=== EXTRACTED RECORDS ===
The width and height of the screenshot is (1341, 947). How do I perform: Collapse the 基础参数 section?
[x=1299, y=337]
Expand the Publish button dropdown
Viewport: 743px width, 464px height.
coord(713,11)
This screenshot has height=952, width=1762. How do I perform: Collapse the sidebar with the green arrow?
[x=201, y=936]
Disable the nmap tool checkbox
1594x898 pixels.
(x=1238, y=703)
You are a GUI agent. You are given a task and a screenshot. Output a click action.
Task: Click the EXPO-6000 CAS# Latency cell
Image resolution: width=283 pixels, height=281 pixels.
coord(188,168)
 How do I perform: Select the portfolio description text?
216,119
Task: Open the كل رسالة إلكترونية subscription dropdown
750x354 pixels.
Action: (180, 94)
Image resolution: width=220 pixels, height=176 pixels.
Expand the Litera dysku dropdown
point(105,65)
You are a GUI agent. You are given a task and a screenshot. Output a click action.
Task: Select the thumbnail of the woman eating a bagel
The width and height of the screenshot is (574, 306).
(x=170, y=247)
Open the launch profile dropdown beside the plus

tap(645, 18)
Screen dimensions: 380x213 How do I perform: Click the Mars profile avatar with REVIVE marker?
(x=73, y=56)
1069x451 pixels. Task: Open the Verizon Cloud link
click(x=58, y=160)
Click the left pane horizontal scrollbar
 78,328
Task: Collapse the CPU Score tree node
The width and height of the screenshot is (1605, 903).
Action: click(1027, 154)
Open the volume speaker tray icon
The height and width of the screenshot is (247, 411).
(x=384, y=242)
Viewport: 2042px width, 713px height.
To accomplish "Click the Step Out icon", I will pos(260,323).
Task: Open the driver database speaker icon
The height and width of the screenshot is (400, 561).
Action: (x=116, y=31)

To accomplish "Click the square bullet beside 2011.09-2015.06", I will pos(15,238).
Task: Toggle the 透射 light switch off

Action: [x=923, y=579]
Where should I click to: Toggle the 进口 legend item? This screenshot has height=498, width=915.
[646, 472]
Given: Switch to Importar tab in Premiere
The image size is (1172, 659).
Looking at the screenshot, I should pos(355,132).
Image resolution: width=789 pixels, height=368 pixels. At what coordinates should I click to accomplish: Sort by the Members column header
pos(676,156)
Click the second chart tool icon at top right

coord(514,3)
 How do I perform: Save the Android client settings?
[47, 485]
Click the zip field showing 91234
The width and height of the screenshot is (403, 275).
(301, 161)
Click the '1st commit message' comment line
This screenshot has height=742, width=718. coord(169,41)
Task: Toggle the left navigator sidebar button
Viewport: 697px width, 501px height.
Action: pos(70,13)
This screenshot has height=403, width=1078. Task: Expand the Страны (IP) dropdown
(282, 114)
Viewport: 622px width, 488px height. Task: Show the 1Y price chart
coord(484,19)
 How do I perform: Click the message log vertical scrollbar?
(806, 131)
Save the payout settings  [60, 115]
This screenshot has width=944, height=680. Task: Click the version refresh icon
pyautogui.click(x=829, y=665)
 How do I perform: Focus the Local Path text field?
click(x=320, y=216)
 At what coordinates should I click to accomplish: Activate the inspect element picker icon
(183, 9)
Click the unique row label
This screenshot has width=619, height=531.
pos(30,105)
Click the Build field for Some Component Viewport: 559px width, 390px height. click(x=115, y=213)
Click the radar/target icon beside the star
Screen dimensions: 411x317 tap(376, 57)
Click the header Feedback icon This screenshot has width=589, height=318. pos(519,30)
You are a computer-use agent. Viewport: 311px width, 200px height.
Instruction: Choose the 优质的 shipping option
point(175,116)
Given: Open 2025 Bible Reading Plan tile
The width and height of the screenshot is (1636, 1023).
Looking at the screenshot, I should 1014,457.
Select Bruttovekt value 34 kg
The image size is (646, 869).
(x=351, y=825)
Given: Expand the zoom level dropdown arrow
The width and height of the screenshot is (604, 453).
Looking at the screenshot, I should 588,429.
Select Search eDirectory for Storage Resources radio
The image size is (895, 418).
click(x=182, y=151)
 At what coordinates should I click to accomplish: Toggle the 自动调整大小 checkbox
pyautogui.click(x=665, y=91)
===
### [EXERCISE INSTRUCTIONS]
Render the stretch of entries from the line containing "Viewport: 622px width, 488px" through the line containing "Screen dimensions: 411x317 tap(376, 57)" as a JSON list of strings, one string per line, with blank lines left out.

### [OUTPUT FOR THIS TASK]
[
  "Viewport: 622px width, 488px height. Task: Show the 1Y price chart",
  "coord(484,19)",
  " How do I perform: Click the message log vertical scrollbar?",
  "(806, 131)",
  "Save the payout settings  [60, 115]",
  "This screenshot has width=944, height=680. Task: Click the version refresh icon",
  "pyautogui.click(x=829, y=665)",
  " How do I perform: Focus the Local Path text field?",
  "click(x=320, y=216)",
  " At what coordinates should I click to accomplish: Activate the inspect element picker icon",
  "(183, 9)",
  "Click the unique row label",
  "This screenshot has width=619, height=531.",
  "pos(30,105)",
  "Click the Build field for Some Component Viewport: 559px width, 390px height. click(x=115, y=213)",
  "Click the radar/target icon beside the star",
  "Screen dimensions: 411x317 tap(376, 57)"
]